One correspondence from 2011 consists of an Anonymous representative tipping off a Times reporter about the hack of the security firm HBGary, and the leak of a huge cache of their emails. The reporter responds:
"I told [redacted] that I don't think this is an NYT story right now, but that I want to try and do something longer on all of this in the next week or two."
The Times eventually did publish an in-depth article about the HBGary hack and revelations that the firm had proposed a plan to disrupt Wikileaks. But that was not enough for whoever wrote the press release accompanying yesterday's leak. They complain that the Times didn't see "fit to cover" every single boring detail in the leaked email cache.
The second supposedly incriminating leaked correspondence actually reveals how full of shit Anonymous is. It's a long chat with a Times reporter during this year's fake "Operation Cartel." If you remember, OpCartel was a campaign against Mexico's notorious Zetas drug cartel, supposedly launched in retaliation for the Zetas kidnapping an Anonymous member. There was never any proof that the kidnapping occurred, and the Zetas conveniently "released" their prisoner before the operation even started. This was the "Canadian girlfriend" of Anonymous campaigns.
In the leaked chat, the reporter asks, "What evidence have you seen that the kidnap really happened?"
"None," responded the Anonymous rep. "Nor would I have expected to as we have no intention of providing a chance that the person could be identified."
The reporter continues to press the Anon for even a shred of evidence:
[redacted]: I'm going to ask a stupid question.
If no one has any evidence a person was kidnapped, how do you know a person was kidnapped?

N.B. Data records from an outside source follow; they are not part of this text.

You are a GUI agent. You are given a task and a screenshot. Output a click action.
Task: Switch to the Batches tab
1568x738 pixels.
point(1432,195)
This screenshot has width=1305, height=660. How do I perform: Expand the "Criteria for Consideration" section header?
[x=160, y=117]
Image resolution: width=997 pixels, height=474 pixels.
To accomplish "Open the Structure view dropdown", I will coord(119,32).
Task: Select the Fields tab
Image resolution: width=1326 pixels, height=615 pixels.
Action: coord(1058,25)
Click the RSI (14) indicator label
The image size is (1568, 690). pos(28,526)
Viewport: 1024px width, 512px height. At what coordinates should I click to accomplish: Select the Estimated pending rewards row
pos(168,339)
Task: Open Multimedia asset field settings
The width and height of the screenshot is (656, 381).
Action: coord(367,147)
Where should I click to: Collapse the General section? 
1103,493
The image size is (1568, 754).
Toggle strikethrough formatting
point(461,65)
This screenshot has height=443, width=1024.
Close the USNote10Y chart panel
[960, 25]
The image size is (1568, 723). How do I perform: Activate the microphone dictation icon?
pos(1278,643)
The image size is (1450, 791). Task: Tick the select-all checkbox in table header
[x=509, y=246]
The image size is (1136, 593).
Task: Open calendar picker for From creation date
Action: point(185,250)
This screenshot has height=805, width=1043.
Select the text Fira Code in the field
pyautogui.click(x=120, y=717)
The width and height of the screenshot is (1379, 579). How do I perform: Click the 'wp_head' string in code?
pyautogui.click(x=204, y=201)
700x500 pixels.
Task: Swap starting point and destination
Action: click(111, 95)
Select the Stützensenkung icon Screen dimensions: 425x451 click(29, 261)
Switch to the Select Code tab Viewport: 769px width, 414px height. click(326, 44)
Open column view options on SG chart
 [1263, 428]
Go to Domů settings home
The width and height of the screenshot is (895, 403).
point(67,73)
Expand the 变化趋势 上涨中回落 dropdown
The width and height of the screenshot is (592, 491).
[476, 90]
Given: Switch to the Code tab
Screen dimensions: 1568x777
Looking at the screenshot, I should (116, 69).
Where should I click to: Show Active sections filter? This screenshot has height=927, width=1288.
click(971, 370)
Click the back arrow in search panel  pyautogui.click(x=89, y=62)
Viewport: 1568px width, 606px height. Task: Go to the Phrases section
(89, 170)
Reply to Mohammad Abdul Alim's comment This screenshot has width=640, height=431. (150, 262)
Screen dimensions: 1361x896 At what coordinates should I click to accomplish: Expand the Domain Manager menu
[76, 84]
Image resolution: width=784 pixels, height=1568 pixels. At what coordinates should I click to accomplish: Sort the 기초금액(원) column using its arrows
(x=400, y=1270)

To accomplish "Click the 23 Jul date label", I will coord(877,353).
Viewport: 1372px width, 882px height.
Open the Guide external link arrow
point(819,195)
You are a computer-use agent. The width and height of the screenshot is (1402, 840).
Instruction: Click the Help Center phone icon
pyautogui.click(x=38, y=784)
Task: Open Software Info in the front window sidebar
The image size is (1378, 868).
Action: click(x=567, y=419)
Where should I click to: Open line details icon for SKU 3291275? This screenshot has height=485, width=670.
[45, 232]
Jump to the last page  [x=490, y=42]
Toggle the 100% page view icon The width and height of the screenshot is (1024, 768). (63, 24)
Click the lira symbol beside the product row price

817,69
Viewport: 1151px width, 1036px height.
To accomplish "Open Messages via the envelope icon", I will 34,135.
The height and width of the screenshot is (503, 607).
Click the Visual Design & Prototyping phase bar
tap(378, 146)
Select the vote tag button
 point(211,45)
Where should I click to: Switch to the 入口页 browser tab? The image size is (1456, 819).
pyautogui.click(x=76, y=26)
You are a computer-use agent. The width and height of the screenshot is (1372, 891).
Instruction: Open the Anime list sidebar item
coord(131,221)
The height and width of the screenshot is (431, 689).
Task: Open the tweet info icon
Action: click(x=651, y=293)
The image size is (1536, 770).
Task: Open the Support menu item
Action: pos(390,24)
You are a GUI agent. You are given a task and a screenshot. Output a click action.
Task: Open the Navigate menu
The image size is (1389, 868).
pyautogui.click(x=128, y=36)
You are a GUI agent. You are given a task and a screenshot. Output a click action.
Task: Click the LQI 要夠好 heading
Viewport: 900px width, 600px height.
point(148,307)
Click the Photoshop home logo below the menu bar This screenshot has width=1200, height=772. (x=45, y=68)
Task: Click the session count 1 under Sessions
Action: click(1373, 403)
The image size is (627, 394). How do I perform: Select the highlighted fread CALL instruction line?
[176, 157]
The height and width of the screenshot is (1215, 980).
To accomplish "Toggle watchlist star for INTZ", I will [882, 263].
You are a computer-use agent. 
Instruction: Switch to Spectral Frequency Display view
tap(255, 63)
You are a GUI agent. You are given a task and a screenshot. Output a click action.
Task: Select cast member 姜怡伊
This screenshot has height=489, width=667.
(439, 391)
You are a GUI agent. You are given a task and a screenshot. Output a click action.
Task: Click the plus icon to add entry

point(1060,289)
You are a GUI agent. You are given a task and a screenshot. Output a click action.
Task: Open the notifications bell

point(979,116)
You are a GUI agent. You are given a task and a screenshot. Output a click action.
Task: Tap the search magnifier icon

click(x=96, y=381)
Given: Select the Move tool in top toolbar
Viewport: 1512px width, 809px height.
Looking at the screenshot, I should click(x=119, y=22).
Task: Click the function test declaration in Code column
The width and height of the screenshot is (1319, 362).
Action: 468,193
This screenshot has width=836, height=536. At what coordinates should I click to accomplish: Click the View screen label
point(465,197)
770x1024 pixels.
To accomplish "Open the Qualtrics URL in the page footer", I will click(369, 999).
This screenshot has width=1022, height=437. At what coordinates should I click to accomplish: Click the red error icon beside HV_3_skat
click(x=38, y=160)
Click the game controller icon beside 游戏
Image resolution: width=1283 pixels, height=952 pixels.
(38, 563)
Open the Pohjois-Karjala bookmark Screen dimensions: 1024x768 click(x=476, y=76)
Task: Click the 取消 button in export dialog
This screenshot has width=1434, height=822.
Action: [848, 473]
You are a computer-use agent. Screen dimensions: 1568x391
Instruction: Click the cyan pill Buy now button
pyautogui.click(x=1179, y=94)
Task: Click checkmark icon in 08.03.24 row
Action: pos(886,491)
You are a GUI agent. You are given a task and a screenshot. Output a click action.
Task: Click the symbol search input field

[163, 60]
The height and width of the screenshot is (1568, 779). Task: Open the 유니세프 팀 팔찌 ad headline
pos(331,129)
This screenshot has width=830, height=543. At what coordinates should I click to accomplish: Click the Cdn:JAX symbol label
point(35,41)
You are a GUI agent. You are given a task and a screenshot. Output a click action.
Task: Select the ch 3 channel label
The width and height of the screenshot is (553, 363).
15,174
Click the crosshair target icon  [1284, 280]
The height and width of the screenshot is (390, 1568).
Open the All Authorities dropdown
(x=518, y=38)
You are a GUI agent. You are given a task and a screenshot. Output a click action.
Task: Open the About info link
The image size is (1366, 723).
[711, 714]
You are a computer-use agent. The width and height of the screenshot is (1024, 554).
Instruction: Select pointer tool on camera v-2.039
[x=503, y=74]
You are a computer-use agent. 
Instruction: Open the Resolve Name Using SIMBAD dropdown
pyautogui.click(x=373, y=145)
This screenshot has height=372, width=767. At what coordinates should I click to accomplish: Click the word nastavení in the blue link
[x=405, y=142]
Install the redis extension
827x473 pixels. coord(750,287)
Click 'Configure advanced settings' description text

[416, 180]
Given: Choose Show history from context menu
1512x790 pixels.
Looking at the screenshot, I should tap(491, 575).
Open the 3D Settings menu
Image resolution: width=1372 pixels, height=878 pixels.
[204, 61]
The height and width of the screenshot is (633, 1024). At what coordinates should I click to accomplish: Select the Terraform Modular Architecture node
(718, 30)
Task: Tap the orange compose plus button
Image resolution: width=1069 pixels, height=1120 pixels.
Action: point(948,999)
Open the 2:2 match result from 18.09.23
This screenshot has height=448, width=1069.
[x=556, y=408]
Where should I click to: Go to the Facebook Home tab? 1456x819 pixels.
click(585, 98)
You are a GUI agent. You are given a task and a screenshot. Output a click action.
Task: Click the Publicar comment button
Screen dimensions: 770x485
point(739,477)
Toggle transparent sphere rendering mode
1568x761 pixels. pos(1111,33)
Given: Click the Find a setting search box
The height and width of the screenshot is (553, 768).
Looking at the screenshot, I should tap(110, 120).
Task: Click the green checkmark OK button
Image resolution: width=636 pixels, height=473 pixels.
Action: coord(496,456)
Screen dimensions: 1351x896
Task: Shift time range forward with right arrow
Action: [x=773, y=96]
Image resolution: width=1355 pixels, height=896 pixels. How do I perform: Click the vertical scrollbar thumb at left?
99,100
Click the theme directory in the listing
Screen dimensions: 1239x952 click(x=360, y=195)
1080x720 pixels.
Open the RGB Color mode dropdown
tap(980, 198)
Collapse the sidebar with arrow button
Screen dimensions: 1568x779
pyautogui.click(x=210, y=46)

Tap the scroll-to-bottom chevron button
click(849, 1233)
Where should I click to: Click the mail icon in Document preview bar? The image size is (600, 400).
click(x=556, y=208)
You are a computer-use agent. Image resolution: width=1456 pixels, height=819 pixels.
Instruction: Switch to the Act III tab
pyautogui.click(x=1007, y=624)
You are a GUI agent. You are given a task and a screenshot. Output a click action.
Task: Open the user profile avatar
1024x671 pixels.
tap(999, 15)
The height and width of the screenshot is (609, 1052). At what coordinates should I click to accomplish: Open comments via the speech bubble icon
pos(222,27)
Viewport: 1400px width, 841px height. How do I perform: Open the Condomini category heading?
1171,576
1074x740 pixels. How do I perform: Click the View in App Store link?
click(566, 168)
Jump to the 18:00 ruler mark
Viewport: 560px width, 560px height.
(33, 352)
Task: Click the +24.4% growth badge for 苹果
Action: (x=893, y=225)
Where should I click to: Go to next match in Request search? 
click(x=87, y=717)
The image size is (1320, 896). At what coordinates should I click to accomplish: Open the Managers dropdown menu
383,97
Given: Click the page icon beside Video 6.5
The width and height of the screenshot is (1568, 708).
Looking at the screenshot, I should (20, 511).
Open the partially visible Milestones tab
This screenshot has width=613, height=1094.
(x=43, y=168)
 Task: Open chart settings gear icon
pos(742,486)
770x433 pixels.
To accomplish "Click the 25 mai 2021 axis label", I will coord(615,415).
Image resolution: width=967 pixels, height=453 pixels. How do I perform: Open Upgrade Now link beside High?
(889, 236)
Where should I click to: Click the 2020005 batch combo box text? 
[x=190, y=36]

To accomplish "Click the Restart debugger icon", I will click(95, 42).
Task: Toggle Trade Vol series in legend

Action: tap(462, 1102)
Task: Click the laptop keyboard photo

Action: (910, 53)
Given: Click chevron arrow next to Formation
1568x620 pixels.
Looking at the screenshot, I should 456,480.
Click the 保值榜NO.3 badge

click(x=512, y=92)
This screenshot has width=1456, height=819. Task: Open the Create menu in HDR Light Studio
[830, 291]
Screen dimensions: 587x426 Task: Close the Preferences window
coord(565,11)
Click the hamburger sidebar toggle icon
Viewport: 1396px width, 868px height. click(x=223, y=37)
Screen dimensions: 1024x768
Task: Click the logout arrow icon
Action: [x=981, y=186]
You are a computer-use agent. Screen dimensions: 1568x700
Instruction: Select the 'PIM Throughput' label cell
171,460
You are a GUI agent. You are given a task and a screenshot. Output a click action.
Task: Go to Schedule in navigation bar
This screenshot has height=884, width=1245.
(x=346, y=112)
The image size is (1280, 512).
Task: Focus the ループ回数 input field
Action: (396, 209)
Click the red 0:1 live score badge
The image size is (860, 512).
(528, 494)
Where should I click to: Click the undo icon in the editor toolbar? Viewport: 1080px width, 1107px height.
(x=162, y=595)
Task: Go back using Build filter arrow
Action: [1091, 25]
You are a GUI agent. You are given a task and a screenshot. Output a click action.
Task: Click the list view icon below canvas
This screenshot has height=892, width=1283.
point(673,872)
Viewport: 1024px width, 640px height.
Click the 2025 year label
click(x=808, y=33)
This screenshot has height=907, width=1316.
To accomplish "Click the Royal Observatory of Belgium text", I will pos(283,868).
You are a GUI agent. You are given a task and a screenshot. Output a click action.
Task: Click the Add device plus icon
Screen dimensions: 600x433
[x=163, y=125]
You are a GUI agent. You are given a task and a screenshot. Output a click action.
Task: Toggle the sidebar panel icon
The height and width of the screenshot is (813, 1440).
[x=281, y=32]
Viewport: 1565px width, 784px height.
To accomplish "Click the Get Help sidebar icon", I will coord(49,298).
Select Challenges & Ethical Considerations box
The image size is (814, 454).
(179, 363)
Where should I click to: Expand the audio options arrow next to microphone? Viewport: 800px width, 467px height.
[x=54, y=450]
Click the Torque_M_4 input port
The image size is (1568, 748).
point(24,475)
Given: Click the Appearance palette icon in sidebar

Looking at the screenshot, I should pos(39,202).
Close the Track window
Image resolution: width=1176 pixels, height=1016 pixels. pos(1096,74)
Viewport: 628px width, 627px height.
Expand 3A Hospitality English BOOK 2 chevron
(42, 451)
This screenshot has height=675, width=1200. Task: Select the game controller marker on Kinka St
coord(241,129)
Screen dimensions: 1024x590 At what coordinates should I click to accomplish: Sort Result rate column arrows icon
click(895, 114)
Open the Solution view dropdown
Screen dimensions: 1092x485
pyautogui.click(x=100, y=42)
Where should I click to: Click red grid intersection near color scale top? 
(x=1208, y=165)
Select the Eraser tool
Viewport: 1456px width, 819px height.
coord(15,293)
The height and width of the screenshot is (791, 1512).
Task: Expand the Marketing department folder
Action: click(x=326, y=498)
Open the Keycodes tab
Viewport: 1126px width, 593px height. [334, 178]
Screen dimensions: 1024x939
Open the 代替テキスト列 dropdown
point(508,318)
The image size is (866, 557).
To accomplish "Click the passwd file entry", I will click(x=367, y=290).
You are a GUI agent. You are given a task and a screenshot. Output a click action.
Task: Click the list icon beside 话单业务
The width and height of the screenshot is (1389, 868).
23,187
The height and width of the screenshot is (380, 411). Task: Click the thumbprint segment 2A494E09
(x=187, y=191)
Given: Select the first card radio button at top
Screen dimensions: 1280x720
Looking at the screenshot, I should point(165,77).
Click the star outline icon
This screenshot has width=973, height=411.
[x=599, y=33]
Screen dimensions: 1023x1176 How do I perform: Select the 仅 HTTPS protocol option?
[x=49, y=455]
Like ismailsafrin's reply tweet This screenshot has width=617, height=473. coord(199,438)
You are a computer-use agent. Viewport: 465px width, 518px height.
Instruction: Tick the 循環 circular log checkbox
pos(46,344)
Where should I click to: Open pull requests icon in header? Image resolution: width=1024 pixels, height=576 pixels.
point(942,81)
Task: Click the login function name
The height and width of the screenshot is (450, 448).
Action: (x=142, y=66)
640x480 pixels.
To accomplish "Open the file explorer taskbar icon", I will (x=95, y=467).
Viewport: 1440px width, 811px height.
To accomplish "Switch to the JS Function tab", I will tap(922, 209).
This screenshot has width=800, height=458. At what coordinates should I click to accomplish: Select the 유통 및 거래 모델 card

5:29 PM me: I'm relying on the account of someone I've known and worked with in the past and whom I believe to be telling the truth based on the nature of her responses as well as other details I can't go into due to the present situation
5:30 PM Obviously if I were functioning as a journalist, that wouldn't be sufficient. But in this case...
5:31 PM We already have journalists looking too fucking closely into who the person is, including a review of Mexican records, and as such we're very reluctant to assist them in finding out more.
[redacted]: But a responsible journalist won't run the name.
So what difference does it make?
5:32 PM me: If you take a few minutes to think about the process by which such a name would come up and the nature of the situation in Mexico, and concede that mistakes occur in journalism, you can probably guess.
Good job, New York Times, for not running with this particularly unbelievable Anonymous fairytale.
All signs point to OpNYT being a stunt by Barrett Brown, the former Anonymous spokesperson who recently scored a six-figure deal for a book about Anonymous. Brown reappears whenever there's an opportunity for free publicity, and has recently appeared in the press stoking the overblown hysteria over the Trapwire surveillance system that appeared in some leaked Wikileaks emails earlier this month. The press release announcing OpNYT was written in the same insufferable prose as Brown's—The Times is described as "a filthy, poorly-composed whore." And Brown was the press' main point of contact during both the HBGary hack and Operation Cartel; I'd bet he was the Anonymous representative in at least one of those correspondences.
OpNYT is another reminder of Anonymous' sad decline: the once-feared hacktivist group reduced to a brand stamped on a huckster's latest package of premium bullshit.